13 February, 2014

On longer jumps

How many times haven’t we seen one of the favourites miss out on the important competition of the year by fouling two jumps in the qualifiers and then jumping a third “conservative” one which lands him just outside the qualifying places. The great J. Owens would have been eliminated in Berlin hadn’t L. Long, his German “opponent”, advised him to back his marks by a good half metre. 

Luz Long and Jesse Owens during the Berlin Olympics

Bob Beamon had also risked elimination in Mexico after two fouls. Fortunately for the history of athletics he managed to get his nervousness under control and obtain qualification.

The problem comes from the fact that we are not simply asking long and triple jumpers to jump as far as they can and then simply measure their jump. The rules add an extra difficulty: the jump is measured from a fixed line. As a consequence, the jumpers try to come as close as possible to this line and, as a result, they often step over it, which leads to an invalid jump. At this point I cannot refrain from mentioning an absurdity of the rules: the national and international rules are not always identical. In the case of long jump this has hindered the progression of the world record. In fact while, according to the IAAF rules, a jump is invalid when an athlete touches the ground beyond the take-off line (something controlled by the plasticine indicator) the american rules are more basic and do not allow the athlete’s foot to overshoot the take-off line. If such a thing occurs the jump is invalidated even if there is no mark on the plasticine indicator. C. Lewis was deprived of a record around 9.15 m because of this americano-centric peculiarity.

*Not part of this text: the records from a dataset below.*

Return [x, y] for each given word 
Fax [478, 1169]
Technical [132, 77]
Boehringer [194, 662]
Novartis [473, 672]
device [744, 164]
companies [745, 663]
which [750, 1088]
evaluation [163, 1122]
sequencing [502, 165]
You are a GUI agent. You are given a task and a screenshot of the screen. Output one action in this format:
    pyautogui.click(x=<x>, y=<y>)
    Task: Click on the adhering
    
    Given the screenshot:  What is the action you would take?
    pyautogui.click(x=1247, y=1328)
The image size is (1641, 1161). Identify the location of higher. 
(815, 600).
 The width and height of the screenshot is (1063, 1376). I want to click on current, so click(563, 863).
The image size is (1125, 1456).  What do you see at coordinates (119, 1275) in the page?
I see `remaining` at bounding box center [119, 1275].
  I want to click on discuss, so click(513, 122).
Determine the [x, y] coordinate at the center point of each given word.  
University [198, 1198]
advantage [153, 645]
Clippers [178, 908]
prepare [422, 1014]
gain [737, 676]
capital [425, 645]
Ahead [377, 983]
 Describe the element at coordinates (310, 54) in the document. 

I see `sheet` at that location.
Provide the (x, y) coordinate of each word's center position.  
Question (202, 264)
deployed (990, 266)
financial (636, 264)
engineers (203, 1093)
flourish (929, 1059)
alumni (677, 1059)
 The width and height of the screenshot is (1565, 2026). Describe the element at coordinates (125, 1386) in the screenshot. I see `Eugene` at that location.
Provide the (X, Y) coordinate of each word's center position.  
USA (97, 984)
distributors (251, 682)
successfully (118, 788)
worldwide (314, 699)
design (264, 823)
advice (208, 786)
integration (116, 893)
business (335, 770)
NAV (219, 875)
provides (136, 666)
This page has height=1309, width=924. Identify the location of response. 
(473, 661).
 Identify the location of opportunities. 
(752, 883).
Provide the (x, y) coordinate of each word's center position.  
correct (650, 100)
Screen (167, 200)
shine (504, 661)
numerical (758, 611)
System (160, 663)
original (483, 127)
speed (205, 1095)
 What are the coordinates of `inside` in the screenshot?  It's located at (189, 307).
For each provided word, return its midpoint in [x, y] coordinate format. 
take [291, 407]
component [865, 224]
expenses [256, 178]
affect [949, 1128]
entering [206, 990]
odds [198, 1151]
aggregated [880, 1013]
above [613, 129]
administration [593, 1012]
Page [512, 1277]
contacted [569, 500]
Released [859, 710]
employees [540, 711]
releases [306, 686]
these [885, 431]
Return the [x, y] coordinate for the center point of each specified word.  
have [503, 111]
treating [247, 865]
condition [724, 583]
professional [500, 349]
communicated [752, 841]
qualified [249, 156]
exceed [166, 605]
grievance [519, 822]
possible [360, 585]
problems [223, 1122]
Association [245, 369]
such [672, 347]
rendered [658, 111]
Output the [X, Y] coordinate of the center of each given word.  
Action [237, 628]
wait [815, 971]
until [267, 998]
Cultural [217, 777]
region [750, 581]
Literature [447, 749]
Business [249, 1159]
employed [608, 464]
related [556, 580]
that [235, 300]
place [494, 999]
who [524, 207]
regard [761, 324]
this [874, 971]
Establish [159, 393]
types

So, what we are asking is that athletes who run at 10 m/s to count their steps with centimetric precision so as to jump as close as possible to the take-off line. This was good for the Olympic Games of my ancestors and perhaps the simplest way to stage competitions all the way up to the modern “electronic” era. But today, keeping these archaic rules is just not allowing two of the noblest field disciplines to blossom. For many years now we are accustomed, at least for major championships (Olympic, World and Continental) to have a camera focused on the take-off board giving the precise distance of the tip of the athlete’s foot to the take-off line. (Current technology allows measurements of at least millimetric precision). And this is a distance that the athlete has indeed jumped. Wouldn’t it then be fair to add it to the length measured beyond the take-off line? My answer to this is an unambiguous “yes”. 

So, here is my proposal. Replace the 20 cm take-off board by a 60 cm one. In this way the jumpers will not worry excessively about calibrating their run-up. It suffices to take off from the board in order to have the distance to the take-off line measured. If they take off before the board they still get 60 cm added to their jump. It goes without saying that if they foul their jump is invalid, but with a 60 cm take-off board and the real length of the jump measured, it would be really a rare accident to have a jumper foul. No need for plasticine in this case. One can use the simpler, american, rules and the athlete can be convinced that he did indeed foul by inspecting the video on the judge’s iPad. 

While all this is perfectly feasible as far as major competitions are concerned, it is not clear whether for minor ones this technology-based jump measurement is easy to implement. Juilland in his book suggests another possibility: that the take-off board be covered by a substance allowing the athlete’s foot mark to persists for a time sufficient for measurement. Perhaps this is easier than a video-based measurement. Still one has to study its feasibility and the related costs. Finally for local competitions the old, i.e. the existing, rules could just apply. This would be a further incentive for jumpers to improve their marks  and have access to higher level competitions which would offer them the bonus of a realistic measurement of jump length.

What is the probability of acceptance of a proposal for an exact measurement of the athlete’s jump? Unfortunately, exactly equal to the one of the proposal related to wind speeds and on throwing circles.